Skocz do zawartości
Zdrowych i spokojnych Świąt dla Ciebie i rodzinki 🙌🎄
IGNOROWANY

[B5 ACK] Demontaż przepustnicy w 2.8 V6


Rekomendowane odpowiedzi

Opublikowano

Witam od kilku dni zbieram się do demontażu przepustnicy. Mam pytanko jak najlepiej i najszybciej ja wyjąć . Gdzieś w necie widzłem zdjęcia całego kolektora wyjętego z przepustnica czy opłaca się całego demontować . Bo tam jest mało miejsca . Jak by ktoś podpowiedział co i jak zrobić był bym bardzo wdzięczny a jeszcze jak by ktoś jakieś fotki dołożył to już w ogóle było by super.

Z góry dziękuje i POZDRAWIAM[br]Dopisany: 21 Wrzesień 2008, 22:59_________________________________________________widze ze chyba nikt tego nie robił

Opublikowano

Witam,

mam AHA 2,8V6 30V ten sam silnik i demontowalem przepustnice bez zdejmowania kolektora, troche pracy jest ale demontaż kolektora tez nie jest prosty,

1. Musisz zdemontować wszystkie pokrywy,

2. zdemontować dolot powietrza do przepustnicy w tym celu musisz odkręcić podstawke z zaworami podcisnieniowymi, następnie odłączyć czujnik temp. powietrza dolotowego do przepustnicy

3. czarna plastikowa rura powietrzna ma śrubke która ją przytrzymuje jest od spodu i jest cięzki dostęp ale mozliwy,

4. musisz rozłączyc układ rurek systemu odpowietrzenia głowicy znacznie ułatwi dostep

5. odkręcić przepustnice chyba 4 srubki,

Robiłem to ale jakis czas temu, takze inf. mogą być nie pełne jak bedziesz miał pytania to chetnie odpowiem, pamietaj że dobrze by było odłączyć aku, a po tym musisz robić adapt.

Pozdrawiam

  • Pomoc techniczna 1
Opublikowano

ok dzieki wielkie za podpowiedz cała prace ustawiam sobie na sobote . Mam nadzieje ze pojdzie w miare leko , chociaz roznie to bywa

Jeszcze raz dziki za wskazówki POZDRAWIAM

Opublikowano

A poco chcesz ją wyciągać??

Szczerze to sam się przymierzam do tej samej czynności.

Mam takie objawy (silnik ciepły) : po dodaniu gazu gdy obroty spadają bywa że silnik przydławi się i zgaśnie . Czasem jesli nie zgasnie to obroty odbiją sie i ustabilizują na poziomie ok 850 obr.

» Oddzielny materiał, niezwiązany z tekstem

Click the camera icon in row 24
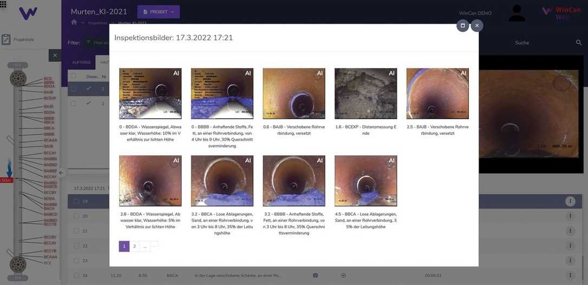The image size is (588, 285). [315, 275]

Podczas jazdy , gdy przed skrzyzowaniem chcę zredukowac bieg silnik zgasnie.

Na Gazie objawy te sa łagodniejsze , falowanie nie jest tak odczuwalne oraz silnik raczej nie gaśnie . Jednak obroty zdecydowanie schodzą za nisko zanim ustabilizują się.

Poradźcie , czy czyszczenie przepustnicy pomoże??

Jak dotąd : nowe świece , nowe przewody NGK . Ostatnio jak podłączany był komp nie wskazywał żadnych błędów.

Ostatnio dostałem od znajomego preparat - dodatek do paliwa który niby przeczyszcza układ paliwowy.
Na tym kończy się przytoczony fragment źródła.